In some cities Public monuments have been destroyed and vandalized. When asked if it's acceptable to bring down monument's without due process, Benson said, "Yes, They need to come down and if the legislature body moves to slow then they need to come down."

State Representative Rob Hutton sees things differently. He co-authored a bill that protects statues and monuments on public property in Wisconsin. The bill stiffens penalties for anyone who defaces or destroys one.

"There is the need for law and order in our communities around property," said Rep. Hutton.

The proposed bill comes after protesters in Madison, Wisconsin dragged down a statue of Colonel Hans Christian Heg, a man from Racine County who once fought to abolish slavery. It's still unclear why protesters tore down Heg's statue and Rep. Hutton says without important conversations, he's not sure progress can be made by such actions.

"Is the removing of this monument actually address the actual concern that's there? Or is it a scapegoat or convenient process for which we all feel good at the time but doesn't really improve or address the situation long term," said Hutton.

In Columbus Wisconsin, city leaders voted to remove a monument of the city's namesake, Christopher Columbus. Alderman Paul Pyfferoen was the only alderman who voted against that removal.

"I have a friend who is Native American and she hated the statue coming to town everyday and seeing it. At the same time, people are saying that if we get rid of it that its erasing history or falsifying the past," said Pyfferoen.

He told TMJ4 News he was never against the idea of removing the statue, but he did want more public debate and possibly even a referendum placed on the November ballot to ensure the council was making the right decision in removing the controversial statue.

"A statue of Christopher Columbus being taken off its base and being put into a (Department of Public Works) storage lot is not to automatically say 'OK Christopher Columbus was no longer a bad person. Now, everything's good!' It doesn't do that," said Pyfferoen.

In Chicago, there was no vote when Mayor Lori Lightfoot ordered several statues of Christopher Columbus to be removed after violent protests left police injured.

The Executive Director of the Italian One Voice Coalition, Andre DiMino, says removing the statues is offensive to the Italian-American community.

"Columbus is an important symbol to Italian Americans and Italian Americans are a recognized group under the 14th Amendment. So, taking away a symbol that an ethnicity feels is so important to them is really an insult to all Italian Americans."

DiMino also said Christopher Columbus is completely false and went on to call the attack on American statues an attack on American history.

"If were going to attack these statues where does it end?

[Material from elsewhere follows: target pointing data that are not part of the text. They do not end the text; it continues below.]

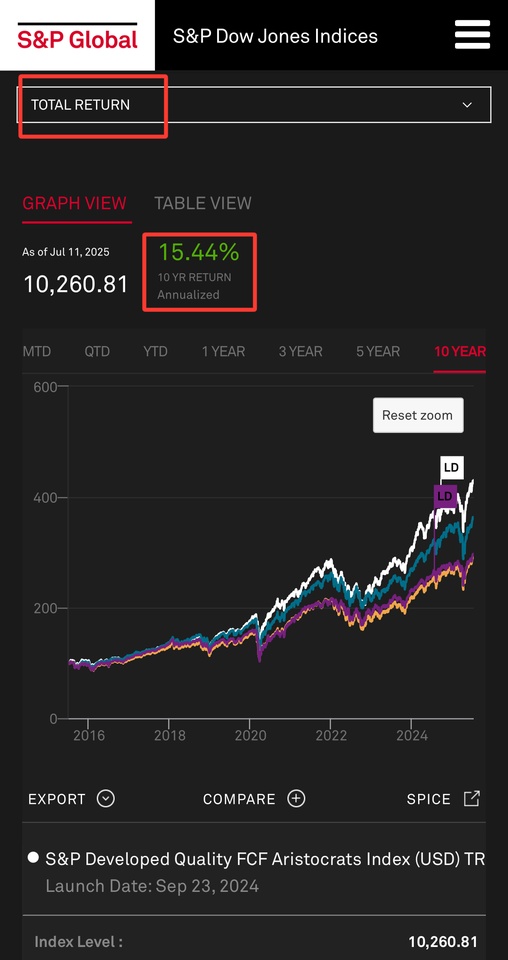Select the MTD range tab
The height and width of the screenshot is (960, 508).
pyautogui.click(x=37, y=351)
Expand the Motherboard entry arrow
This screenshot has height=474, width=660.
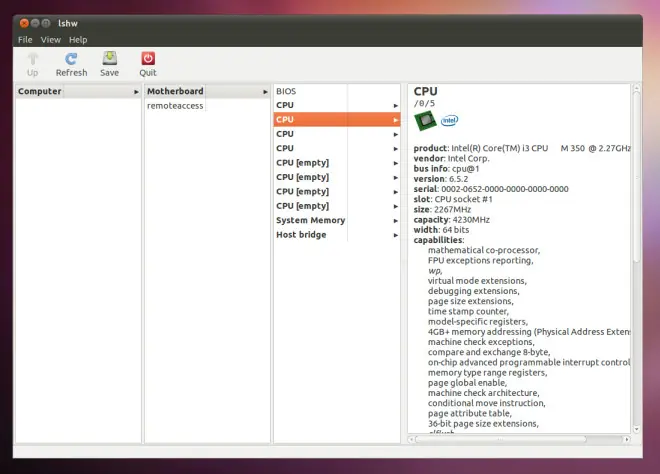coord(265,92)
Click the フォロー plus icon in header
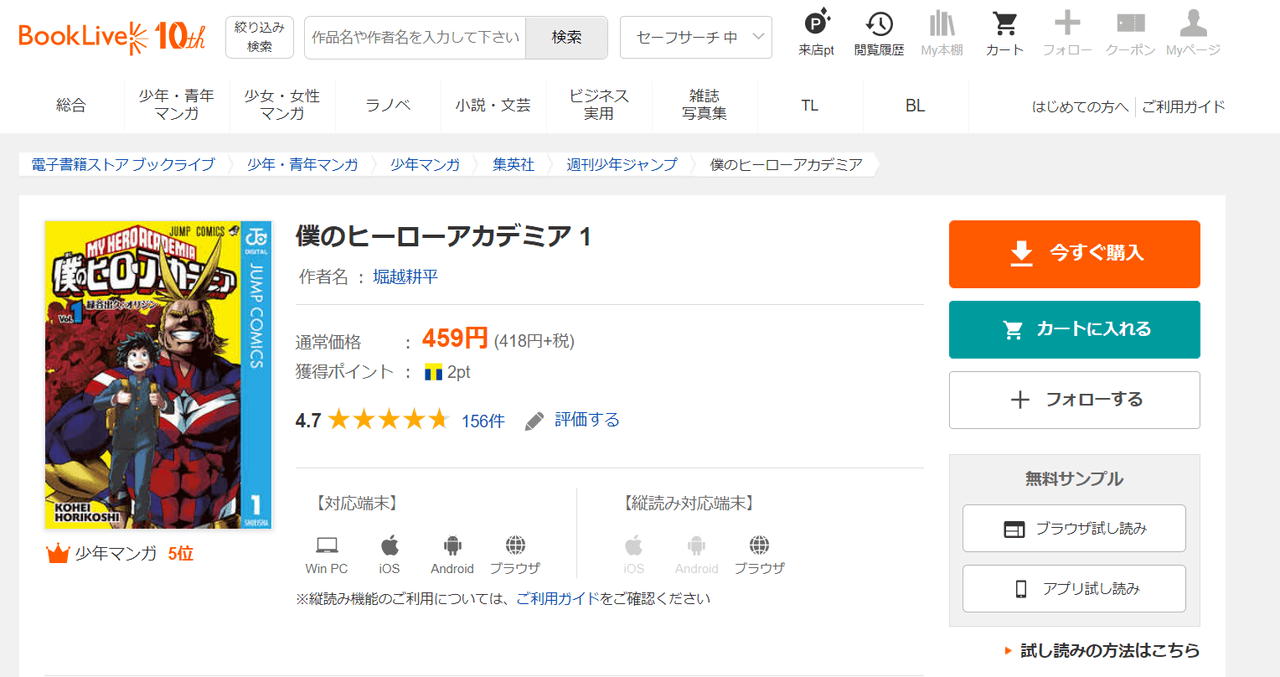The width and height of the screenshot is (1280, 677). pos(1067,25)
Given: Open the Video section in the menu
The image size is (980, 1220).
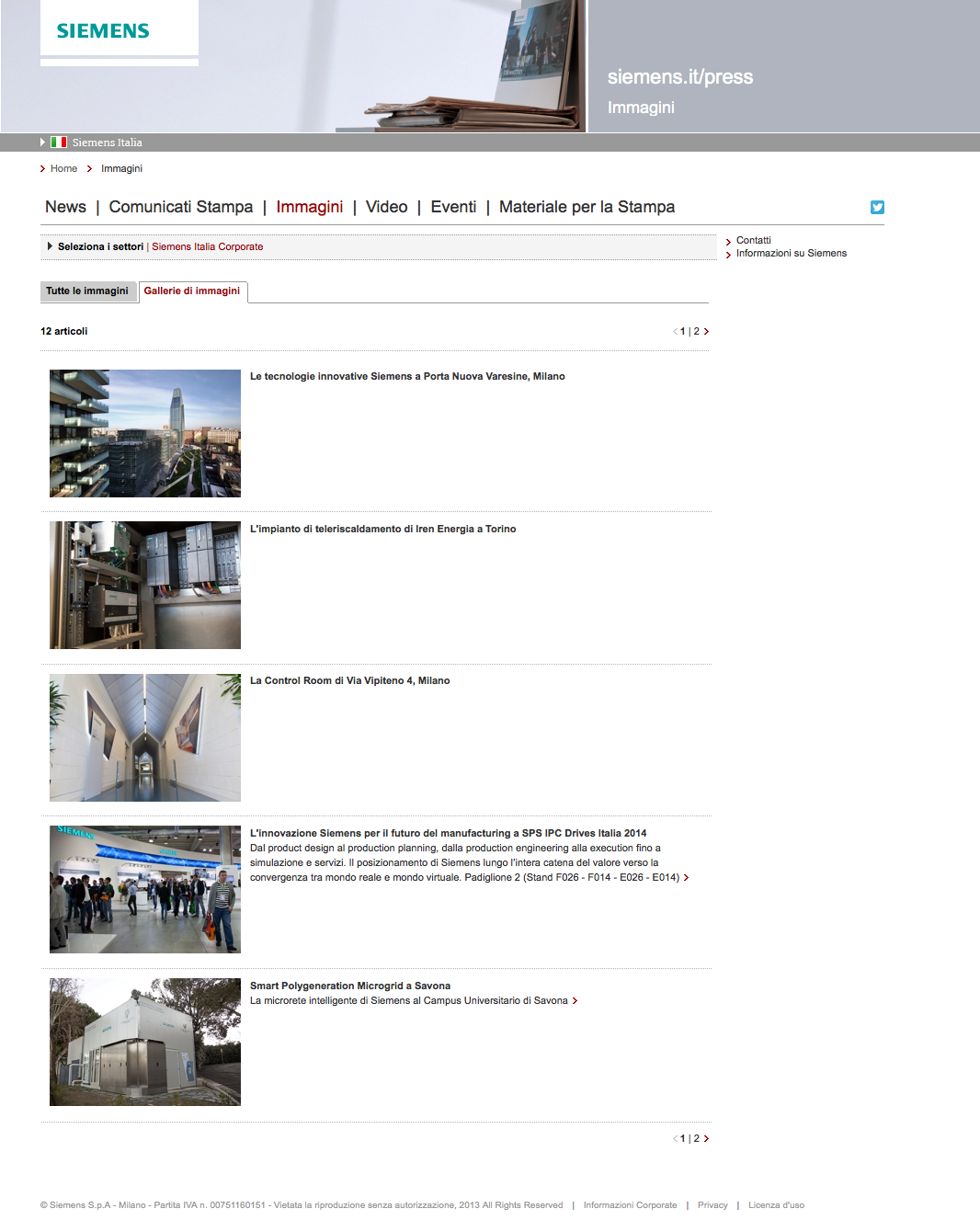Looking at the screenshot, I should 386,208.
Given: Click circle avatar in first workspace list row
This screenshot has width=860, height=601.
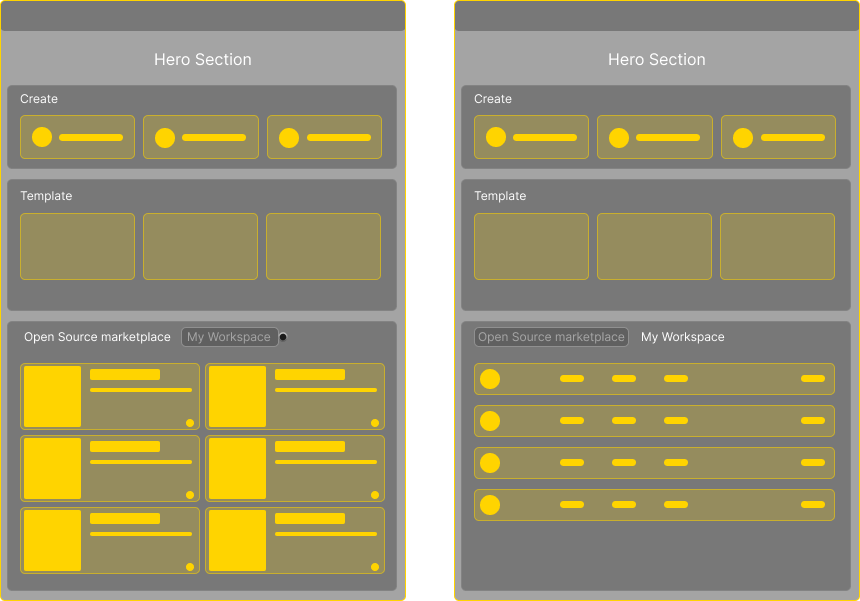Looking at the screenshot, I should pyautogui.click(x=490, y=379).
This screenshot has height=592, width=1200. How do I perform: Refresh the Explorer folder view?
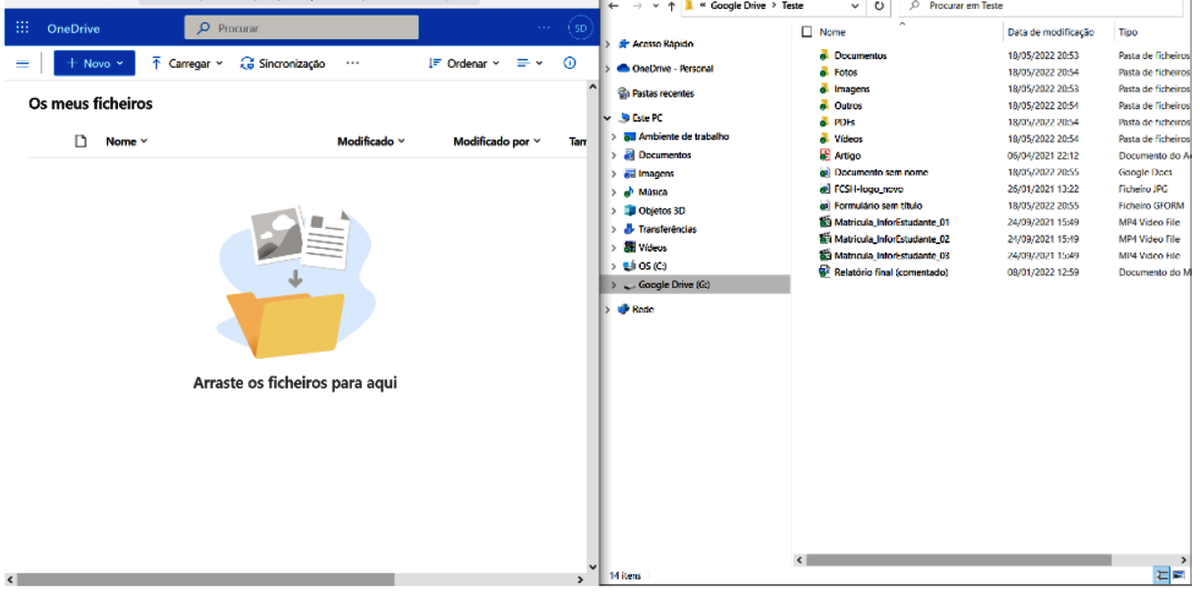879,6
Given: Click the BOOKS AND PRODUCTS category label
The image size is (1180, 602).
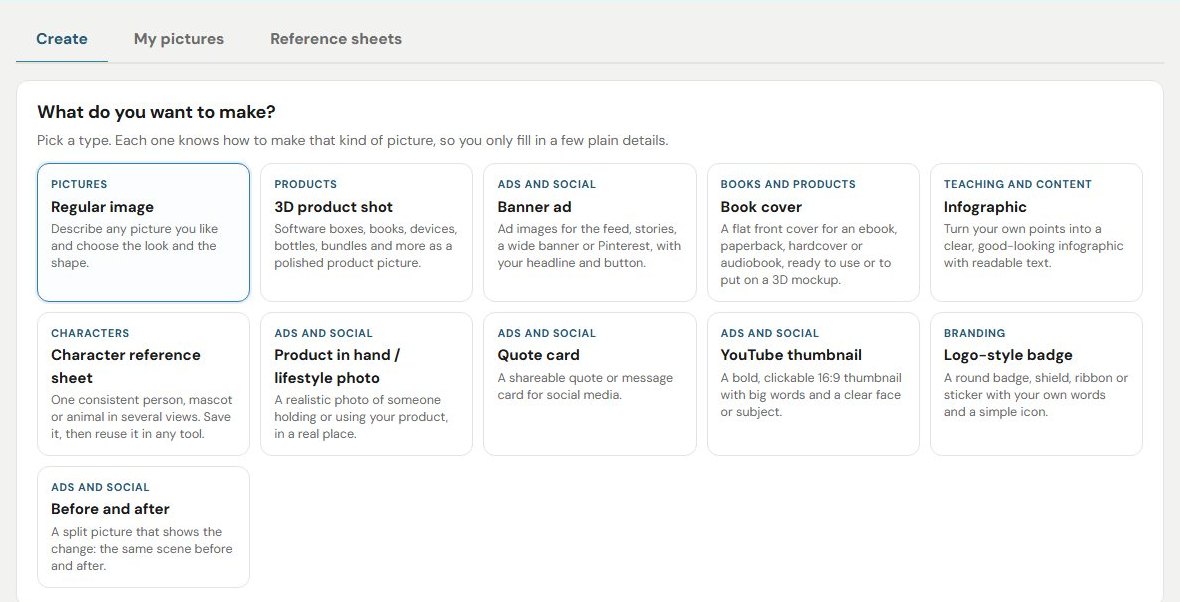Looking at the screenshot, I should click(788, 184).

Where does this attack on our history end," he said.

Meanwhile, as the conversation pertaining to the monument movement continues, President Trump has ordered the creation of a National Garden of American Heroes, he says to tell our "great national story."

It's been reported that the garden would feature statues of people like our nation's founding fathers, civil rights activists, as well as people like Christopher Columbus and even World War Two general Douglas MacArthur, who has a statue that stands tall at Milwaukee's Veteran's Park.